BRANO FORNITO:
***
Si tratta di polemiche che hanno un senso? Sì, ma non il senso che gli viene dato dal chiacchiericcio qualunquista da talk show. Che un protagonista degli anni di piombo possa avere qualcosa di un qualche interesse da dire sulla giustizia o sulle carceri è fuor di dubbio. La cosa potrebbe essere inopportuna se fatta nelle scuole (forse), non certo di fronte a un pubblico adulto e selezionato, che non ha bisogno solo di discorsi edificanti: chi deve diventare magistrato non può che trarre giovamento dal confronto con un ex della lotta armata. Non per farsi tenere una lezione ideologica, ma per comprendere una fetta della realtà importante. Lo stesso varrebbe se si trattasse di uno spacciatore, un ladro, un rapinatore, ma vale ancor di più per chi ha commesso atti delittuosi di matrice ideologica. L’argomento puramente morale sul fatto che chi deve servire la Repubblica non può ascoltare chi ha lottato per sovvertirla è una banalità paternalistica. E allora, si dirà, qual è il problema?
***
MATERIALE FORNITO:
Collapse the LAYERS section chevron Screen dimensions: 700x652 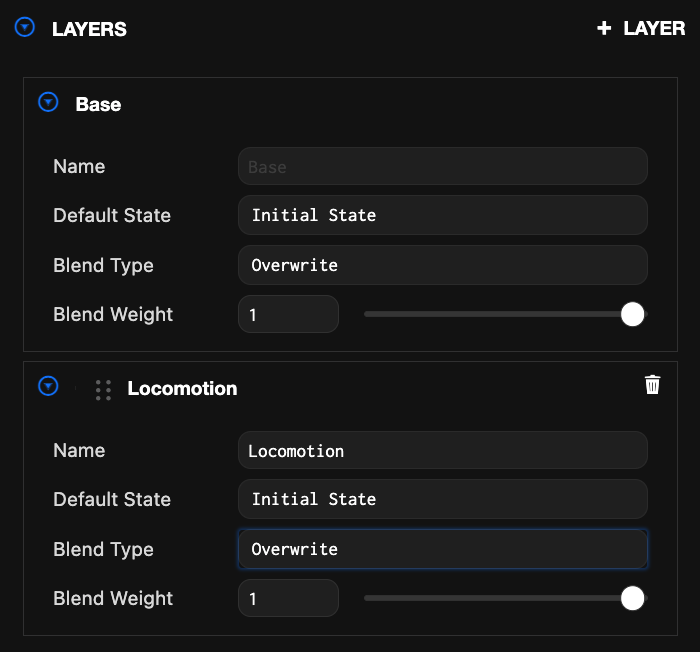[25, 28]
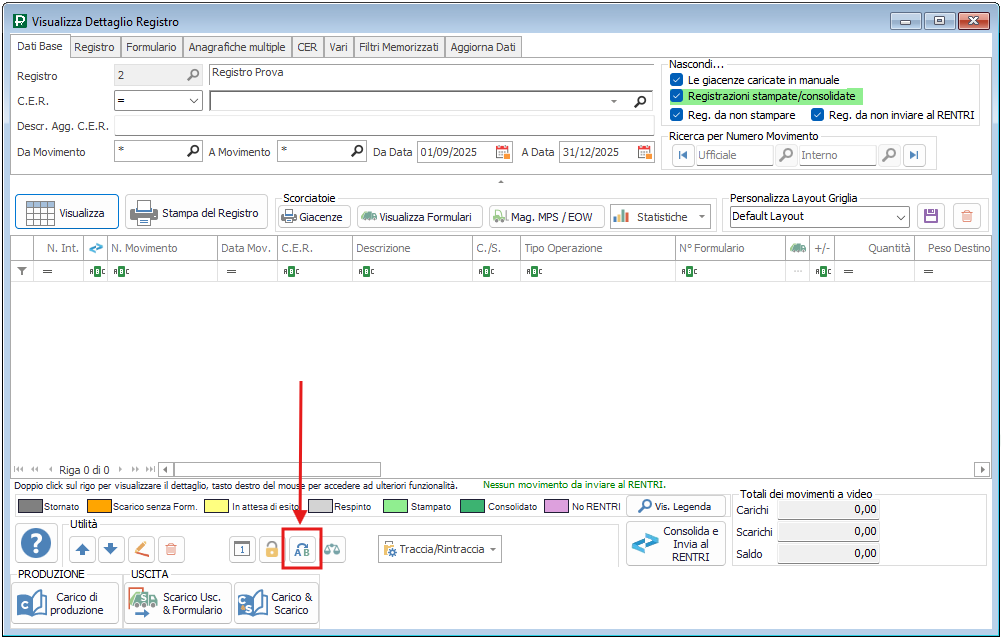Screen dimensions: 1003x639
Task: Open the Da Data calendar picker
Action: (503, 152)
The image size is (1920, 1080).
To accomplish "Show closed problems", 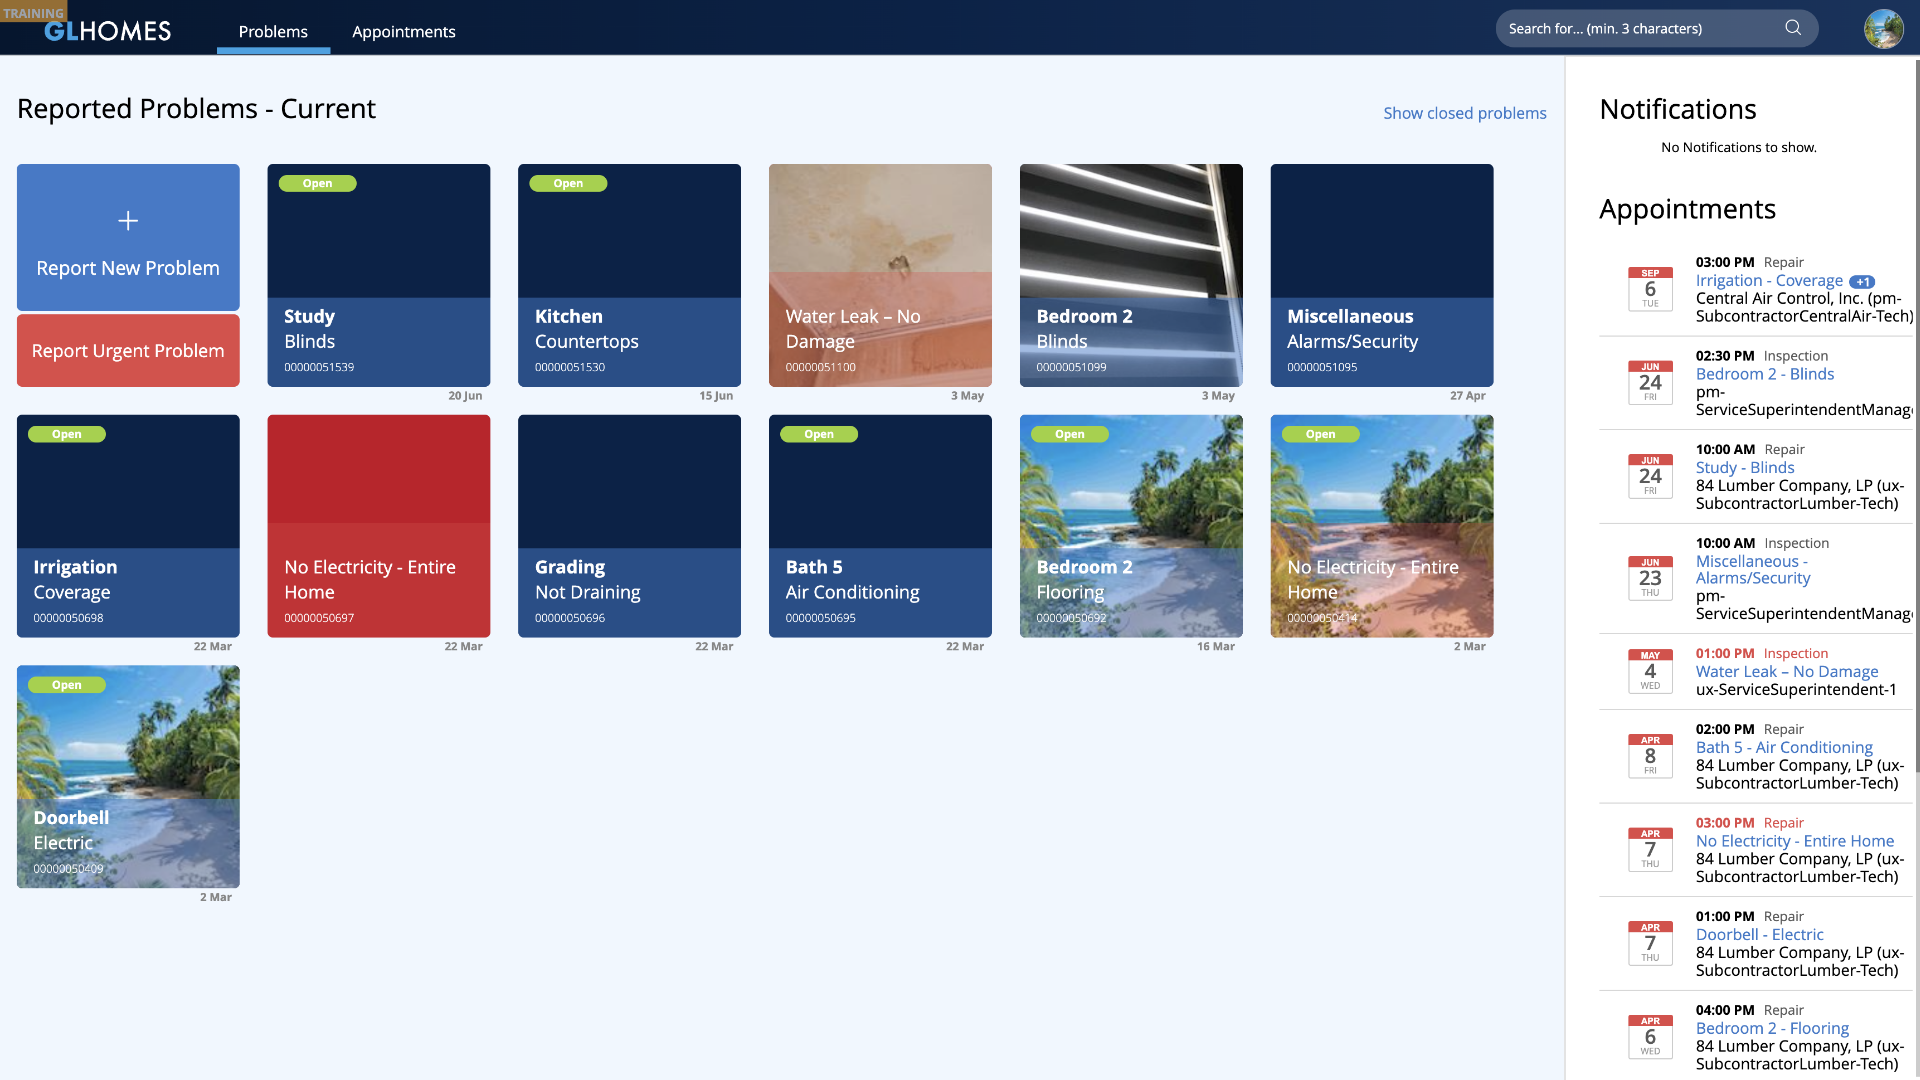I will (x=1464, y=113).
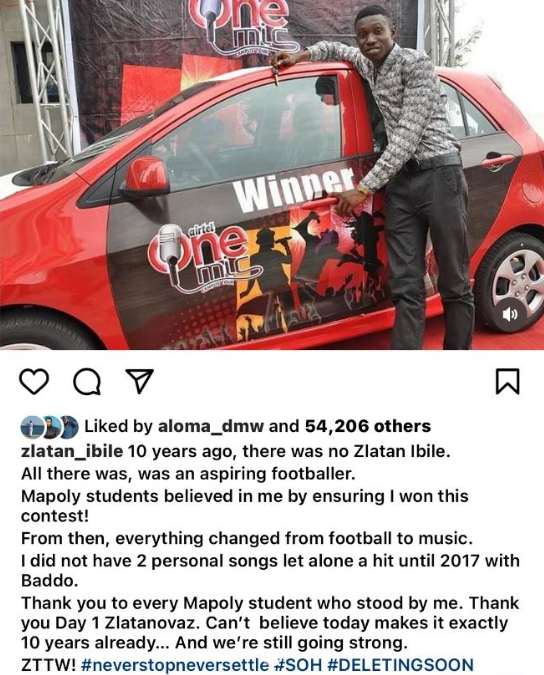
***
CONSEGNA A:
Nel brano sulle polemiche, come viene definito l'argomento puramente morale secondo cui chi deve servire la Repubblica non può ascoltare chi ha lottato per sovvertirla?
CONSEGNA B:
Scrivi il seguito del brano sulle polemiche, riprendendo subito dopo la domanda con cui termina.
Le righe non hanno alcun ruolo in questo esercizio.

RISULTATO A:
Viene definito una banalità paternalistica.

RISULTATO B:
Il problema è lo strabismo di fondo che regna in questi fatti. Se invitare Sofri o la Faranda in contesti istituzionali è comunque possibile, malgrado le polemiche, la stessa identica cosa fatta con un ex “terrorista nero” farebbe scoppiare un putiferio ben più ampio. Sarebbe, anzi, semplicemente impensabile. Eppure tutte le considerazioni fatte finora sarebbero ugualmente valide. Ma allora perché gli uni sì e gli altri no? Semplice, perché il retropensiero di quando si invita un brigatista è pur sempre che si tratti di un “compagno che ha sbagliato”, uno che ha usato mezzi discutibili per un fine giusto. C’è un’accondiscendenza di casta, il pres-sentimento che si ha a che fare con uno della stessa razza. E c’è il cedimento alla logorrea narcisistica degli ex terroristi rossi, che con la stessa cerebralità con cui scrivevano i comunicati dopo gli attentati oggi “elaborano” le loro scelte passate. Ecco cosa è indegno. Se l’invito alla Faranda segnasse un superamento degli anni ’70 sarebbe un gesto più che lodevole. Invece si tratta della solita manfrina tutta interna a uno stesso mondo, a una stessa storia, alla stessa gente. Che noia.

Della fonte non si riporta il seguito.